Il 25/03/2011 13:14, Johannes Gilger ha scritto:
> Hi Paolo,
>
> quick status update, im super busy at the moment.

As you can see by the commit frequency into the svn of the project, I'm
busy at this time too ;-)

> I've implemented all my ciphers (AES, BF, CAST, Camellia, DES, IDEA) in
> CUDA and OpenCL, for ECB for now. They all work reasonably fast, even
> with OpenCL.

Do you have implemented them for both encrypt and decrypt?

> I'm currently exploring a lot of details about the algorithms and
> especially they way they are benchmarked, all of which will go into my
> thesis.

This is a good thing, it's a problem for you to send me a pdf copy of
your work to insert into the wiki of the project (or for my personal use
if it's a problem for you make public available your thesis)?

> I just wanted to inform you that I discovered a sad reality about your
> AES implementation, which also exists for other ciphers but not as much.
> When 'openssl speed' is used it will benchmark the algorithms using a
> buffer of zero-bytes.

I was already aware that 'openssl speed' command uses a zero-filled
buffer for the benchmark.

> I suspect it does so to conserve time when
> creating the buffers, and it doesn't matter for CPUs because memory
> access is equally expensive.
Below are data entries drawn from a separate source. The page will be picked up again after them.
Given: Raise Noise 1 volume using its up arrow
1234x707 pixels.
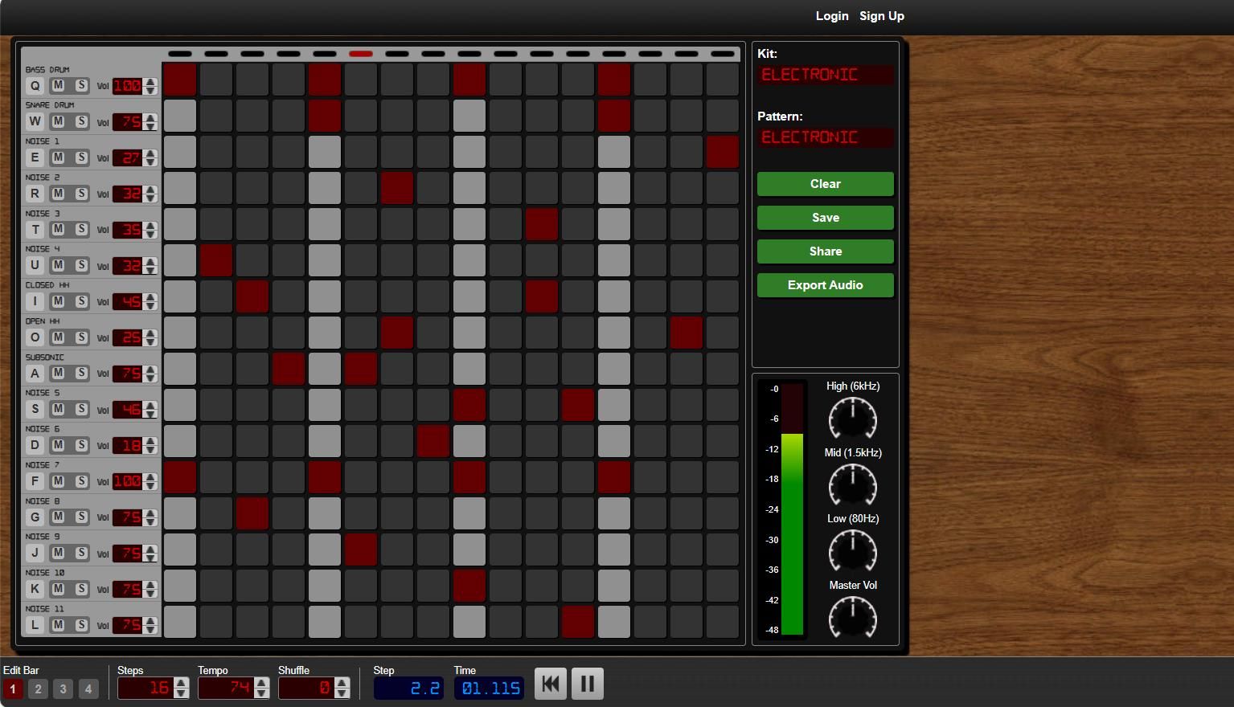Looking at the screenshot, I should pos(150,153).
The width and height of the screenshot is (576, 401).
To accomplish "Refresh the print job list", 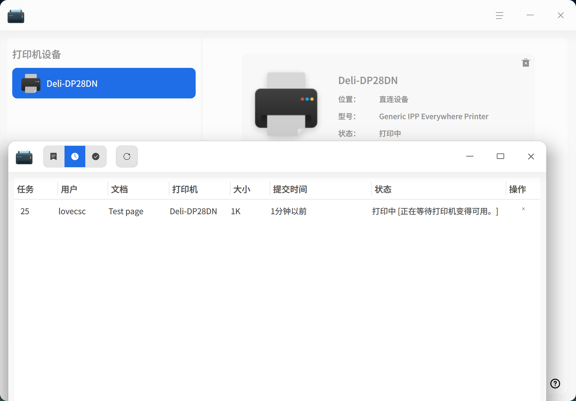I will (127, 156).
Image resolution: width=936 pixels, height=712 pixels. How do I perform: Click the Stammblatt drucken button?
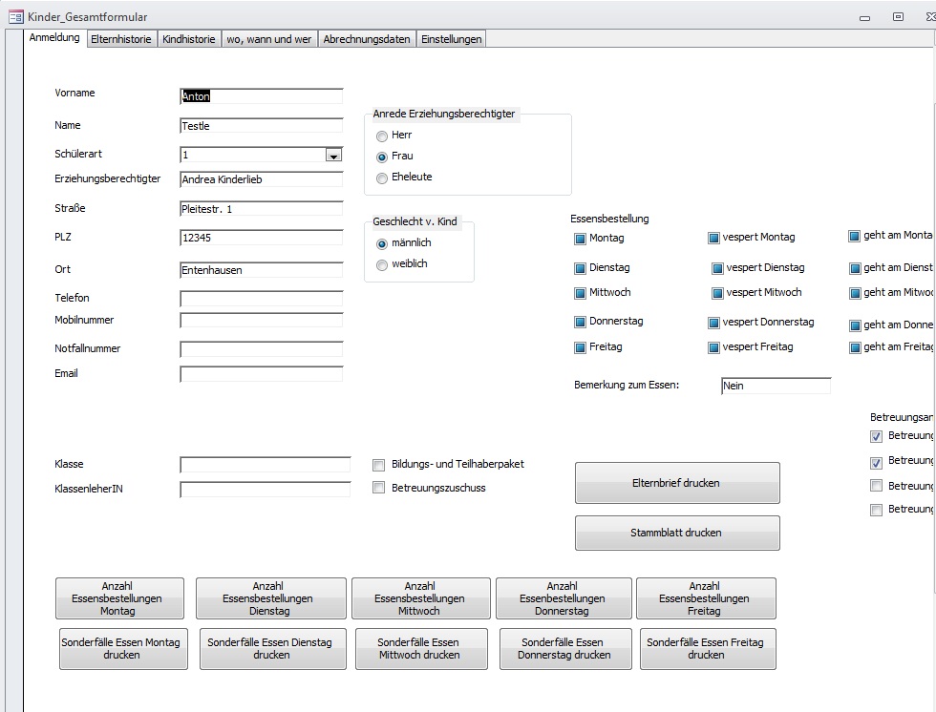[x=676, y=533]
However, for the GPU this makes a
> significant difference.

I think this is true when you build the engine with the default option
that put T-table into constant memory, if you build the engine with the
option '--disable-ttableconstant' (that put the T-table into shared
memory) I think there won't be much difference. If you have some time to
spend to verify it...

> I've found that AES-128 performs 3.5 times
> better if its used with zero-bytes than it does for random data
> (/dev/urandom).

This is because the T-table resides into constant memory that are cached
and performance are better by using the principle of data locality (and
if the buffer is zero-filled all the buffer contains the same data), if
you put the T-table into shared memory (that are faster but uncached)
you haven't performance gain by data locality but performance are not
depending from the kind of the input file.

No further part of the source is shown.